Windows 95 以降の Windows では1つのプロセスを1つ以上のスレッドの集まりとして実装しました。
そして各プロセスの実行はスケジューラにより、優先度とタイムスライスによって適切に制御されます。
Windows 95 にとってはプロセスは1つのアドレス空間に過ぎません。

Windows 9x のスケジューラ

スレッドを制御するスケジューラは優先度とタイムスライスに従ってスレッドを処理しますが、スレッドの優先度を算出するプライマリスケジューラと、タイムスライスの割り当てを算出するタイムスライススケジューラの2つがあります。
プライマリスケジューラは各スレッドの実行優先度(0~31まで)を算出し、一番高い優先度のスレッド以外をサスペンドします。
そしてタイムスライススケジューラが、この優先度と仮想マシン(VM)の状態からそれぞれのスレッドに割り当てるべきタイムスライスの割合を算出します。
そしてスレッドが実行されます。
※プライマリスケジューラは20ミリ秒に1回スレッドの優先度の再評価を実施します。
※16bit アプリケーションは Windows 95 のシステム仮想マシン内の1つのプロセス空間の中で、シングルスレッドで動作します。
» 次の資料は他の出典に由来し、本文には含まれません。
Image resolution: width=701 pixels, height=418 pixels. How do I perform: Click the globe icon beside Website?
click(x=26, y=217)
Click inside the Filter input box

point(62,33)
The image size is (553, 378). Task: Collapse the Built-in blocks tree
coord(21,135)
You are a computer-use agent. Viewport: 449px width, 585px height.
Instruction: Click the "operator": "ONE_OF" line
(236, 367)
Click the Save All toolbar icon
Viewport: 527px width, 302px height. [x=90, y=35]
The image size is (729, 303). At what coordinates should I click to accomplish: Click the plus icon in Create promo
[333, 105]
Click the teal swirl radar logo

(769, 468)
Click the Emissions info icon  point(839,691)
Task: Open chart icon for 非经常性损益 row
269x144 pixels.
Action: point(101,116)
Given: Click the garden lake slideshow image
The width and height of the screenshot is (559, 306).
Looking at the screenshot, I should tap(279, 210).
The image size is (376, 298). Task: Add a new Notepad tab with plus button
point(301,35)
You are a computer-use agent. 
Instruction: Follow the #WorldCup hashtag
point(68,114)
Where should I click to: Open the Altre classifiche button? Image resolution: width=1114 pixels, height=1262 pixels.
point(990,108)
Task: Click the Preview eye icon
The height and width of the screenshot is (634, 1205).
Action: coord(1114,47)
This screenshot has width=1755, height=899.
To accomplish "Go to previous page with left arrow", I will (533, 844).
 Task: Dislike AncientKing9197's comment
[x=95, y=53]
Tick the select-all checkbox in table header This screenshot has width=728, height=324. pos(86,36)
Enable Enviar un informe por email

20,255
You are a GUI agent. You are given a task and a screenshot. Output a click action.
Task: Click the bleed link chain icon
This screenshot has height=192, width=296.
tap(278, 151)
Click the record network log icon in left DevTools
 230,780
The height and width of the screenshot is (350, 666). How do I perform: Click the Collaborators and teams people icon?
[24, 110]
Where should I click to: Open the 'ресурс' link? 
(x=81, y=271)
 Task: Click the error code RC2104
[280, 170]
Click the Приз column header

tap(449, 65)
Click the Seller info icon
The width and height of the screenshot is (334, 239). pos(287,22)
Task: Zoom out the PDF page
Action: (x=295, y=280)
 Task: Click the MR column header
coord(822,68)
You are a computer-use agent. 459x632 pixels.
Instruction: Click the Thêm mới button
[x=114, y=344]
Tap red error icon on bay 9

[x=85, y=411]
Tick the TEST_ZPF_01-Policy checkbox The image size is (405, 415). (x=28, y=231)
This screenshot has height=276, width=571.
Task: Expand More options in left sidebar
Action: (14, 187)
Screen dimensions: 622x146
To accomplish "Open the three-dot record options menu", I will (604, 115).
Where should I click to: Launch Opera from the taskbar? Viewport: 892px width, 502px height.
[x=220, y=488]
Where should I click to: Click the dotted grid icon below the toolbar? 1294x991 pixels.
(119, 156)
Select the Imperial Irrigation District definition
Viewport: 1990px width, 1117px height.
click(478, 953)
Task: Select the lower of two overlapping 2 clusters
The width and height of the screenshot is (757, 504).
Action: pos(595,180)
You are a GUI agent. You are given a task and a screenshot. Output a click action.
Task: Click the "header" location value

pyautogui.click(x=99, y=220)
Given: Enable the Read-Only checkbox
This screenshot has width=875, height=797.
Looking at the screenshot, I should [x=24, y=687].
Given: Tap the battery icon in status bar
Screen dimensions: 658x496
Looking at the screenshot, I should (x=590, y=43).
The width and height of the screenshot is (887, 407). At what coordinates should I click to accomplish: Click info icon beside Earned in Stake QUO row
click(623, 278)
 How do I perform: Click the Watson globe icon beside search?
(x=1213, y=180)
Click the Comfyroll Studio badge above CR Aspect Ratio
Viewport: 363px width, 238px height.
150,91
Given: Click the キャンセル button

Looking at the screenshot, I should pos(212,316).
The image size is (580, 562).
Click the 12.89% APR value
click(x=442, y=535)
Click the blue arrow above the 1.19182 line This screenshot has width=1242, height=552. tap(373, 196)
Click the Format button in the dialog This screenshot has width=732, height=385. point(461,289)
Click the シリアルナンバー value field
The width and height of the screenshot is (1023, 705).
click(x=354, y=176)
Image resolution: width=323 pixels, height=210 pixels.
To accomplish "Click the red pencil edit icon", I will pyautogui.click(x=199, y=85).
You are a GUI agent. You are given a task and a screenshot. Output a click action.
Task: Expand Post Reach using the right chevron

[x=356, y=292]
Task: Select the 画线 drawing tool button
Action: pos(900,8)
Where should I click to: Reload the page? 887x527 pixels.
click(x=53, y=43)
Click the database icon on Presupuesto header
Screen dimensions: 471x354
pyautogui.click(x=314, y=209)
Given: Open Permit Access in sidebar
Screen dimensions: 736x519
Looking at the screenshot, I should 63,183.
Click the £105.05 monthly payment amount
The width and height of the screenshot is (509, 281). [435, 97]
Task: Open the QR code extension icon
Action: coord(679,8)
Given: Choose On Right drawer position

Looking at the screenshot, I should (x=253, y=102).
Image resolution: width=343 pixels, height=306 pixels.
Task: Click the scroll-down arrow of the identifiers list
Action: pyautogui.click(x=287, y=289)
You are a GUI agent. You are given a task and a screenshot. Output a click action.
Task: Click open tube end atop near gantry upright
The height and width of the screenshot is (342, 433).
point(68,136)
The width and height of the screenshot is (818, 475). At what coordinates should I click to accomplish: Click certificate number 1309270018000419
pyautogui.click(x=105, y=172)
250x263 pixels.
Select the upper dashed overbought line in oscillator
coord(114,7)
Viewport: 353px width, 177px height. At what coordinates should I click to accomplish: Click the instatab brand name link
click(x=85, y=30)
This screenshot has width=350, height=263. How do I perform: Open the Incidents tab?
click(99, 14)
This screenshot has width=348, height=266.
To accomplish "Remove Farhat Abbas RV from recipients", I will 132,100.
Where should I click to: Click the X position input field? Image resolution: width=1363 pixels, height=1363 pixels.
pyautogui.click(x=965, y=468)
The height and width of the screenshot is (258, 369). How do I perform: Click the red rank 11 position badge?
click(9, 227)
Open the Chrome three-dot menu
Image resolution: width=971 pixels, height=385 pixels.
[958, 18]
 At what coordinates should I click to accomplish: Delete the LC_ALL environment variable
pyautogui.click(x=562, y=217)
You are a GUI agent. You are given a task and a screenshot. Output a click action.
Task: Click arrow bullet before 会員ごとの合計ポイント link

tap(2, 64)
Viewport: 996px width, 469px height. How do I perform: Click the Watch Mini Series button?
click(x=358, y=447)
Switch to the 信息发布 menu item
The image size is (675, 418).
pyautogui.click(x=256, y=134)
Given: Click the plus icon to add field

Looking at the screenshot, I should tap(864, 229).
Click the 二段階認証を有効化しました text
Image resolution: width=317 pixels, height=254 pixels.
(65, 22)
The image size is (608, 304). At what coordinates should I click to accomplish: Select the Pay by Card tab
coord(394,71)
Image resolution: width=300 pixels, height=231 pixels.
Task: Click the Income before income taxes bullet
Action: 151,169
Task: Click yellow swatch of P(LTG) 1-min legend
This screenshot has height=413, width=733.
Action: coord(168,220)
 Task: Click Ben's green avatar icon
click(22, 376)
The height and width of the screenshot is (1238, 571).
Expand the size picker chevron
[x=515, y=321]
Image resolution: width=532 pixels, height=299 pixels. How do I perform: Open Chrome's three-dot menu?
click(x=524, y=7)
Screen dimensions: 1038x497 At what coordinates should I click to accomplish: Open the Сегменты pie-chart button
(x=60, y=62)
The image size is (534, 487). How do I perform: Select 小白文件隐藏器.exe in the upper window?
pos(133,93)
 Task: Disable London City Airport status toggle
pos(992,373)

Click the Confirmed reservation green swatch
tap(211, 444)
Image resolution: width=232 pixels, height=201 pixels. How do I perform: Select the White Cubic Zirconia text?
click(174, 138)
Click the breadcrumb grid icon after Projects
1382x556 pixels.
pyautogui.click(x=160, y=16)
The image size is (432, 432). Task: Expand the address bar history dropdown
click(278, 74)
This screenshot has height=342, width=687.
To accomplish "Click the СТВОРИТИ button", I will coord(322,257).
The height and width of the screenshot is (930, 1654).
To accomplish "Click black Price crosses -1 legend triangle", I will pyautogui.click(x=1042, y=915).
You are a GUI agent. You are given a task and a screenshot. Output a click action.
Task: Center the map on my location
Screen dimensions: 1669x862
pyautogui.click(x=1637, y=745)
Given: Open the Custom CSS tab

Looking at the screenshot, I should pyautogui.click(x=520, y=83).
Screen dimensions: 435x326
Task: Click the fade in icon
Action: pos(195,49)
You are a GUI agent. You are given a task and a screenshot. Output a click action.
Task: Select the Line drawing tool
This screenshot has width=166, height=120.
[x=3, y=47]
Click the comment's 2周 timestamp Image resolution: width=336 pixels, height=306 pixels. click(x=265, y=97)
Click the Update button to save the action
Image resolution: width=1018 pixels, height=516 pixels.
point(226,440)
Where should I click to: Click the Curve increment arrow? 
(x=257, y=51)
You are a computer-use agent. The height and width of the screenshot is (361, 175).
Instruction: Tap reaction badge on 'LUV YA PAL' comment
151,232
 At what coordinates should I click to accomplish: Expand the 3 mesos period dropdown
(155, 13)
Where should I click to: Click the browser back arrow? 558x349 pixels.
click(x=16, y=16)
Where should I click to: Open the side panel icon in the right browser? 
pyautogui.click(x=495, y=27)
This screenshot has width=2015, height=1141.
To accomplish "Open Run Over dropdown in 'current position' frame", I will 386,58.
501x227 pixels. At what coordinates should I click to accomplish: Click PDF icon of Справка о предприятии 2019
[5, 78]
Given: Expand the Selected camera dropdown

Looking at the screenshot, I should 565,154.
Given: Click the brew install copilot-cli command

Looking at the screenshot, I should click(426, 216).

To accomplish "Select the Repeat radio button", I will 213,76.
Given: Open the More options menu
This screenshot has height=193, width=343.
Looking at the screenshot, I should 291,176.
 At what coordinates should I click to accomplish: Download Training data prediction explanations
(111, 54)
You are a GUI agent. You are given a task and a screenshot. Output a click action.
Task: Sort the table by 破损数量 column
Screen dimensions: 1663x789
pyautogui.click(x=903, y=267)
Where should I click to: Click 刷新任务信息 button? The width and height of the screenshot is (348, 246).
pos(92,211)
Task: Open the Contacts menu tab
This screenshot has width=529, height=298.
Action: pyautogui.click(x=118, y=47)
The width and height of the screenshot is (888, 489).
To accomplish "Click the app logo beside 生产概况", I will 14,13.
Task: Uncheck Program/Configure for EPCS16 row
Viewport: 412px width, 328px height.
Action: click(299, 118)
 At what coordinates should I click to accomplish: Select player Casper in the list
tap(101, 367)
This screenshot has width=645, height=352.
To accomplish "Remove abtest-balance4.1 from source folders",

なお、同じ優先度のスレッドが複数存在する場合は、それらの複数のスレッドが次のタイムスライスに平等に分け与えられ、ラウンドロビン方式で実行されます。

またスケジューラは効率良くスレッドにプロセッサ時間を割り当てる為に以下の手法を使用しています。

  • 動的な優先度の引き上げ
  • プライマリスケジューラはキーやマウスボタンのクリックなど、必要に応じてスレッドの優先度を一時的に上昇させます。
  • 時限減少機能
  • 上昇させたスレッドの値を通常の値まで徐々に戻します。
  • 優先度の継承
  • 優先度の高いスレッドが有している排他的リソースを優先度の低いスレッドが使用している場合、その優先度が一時的に入れ替えられます。 そしてその処理が終わると継承した優先度を元の値に戻します。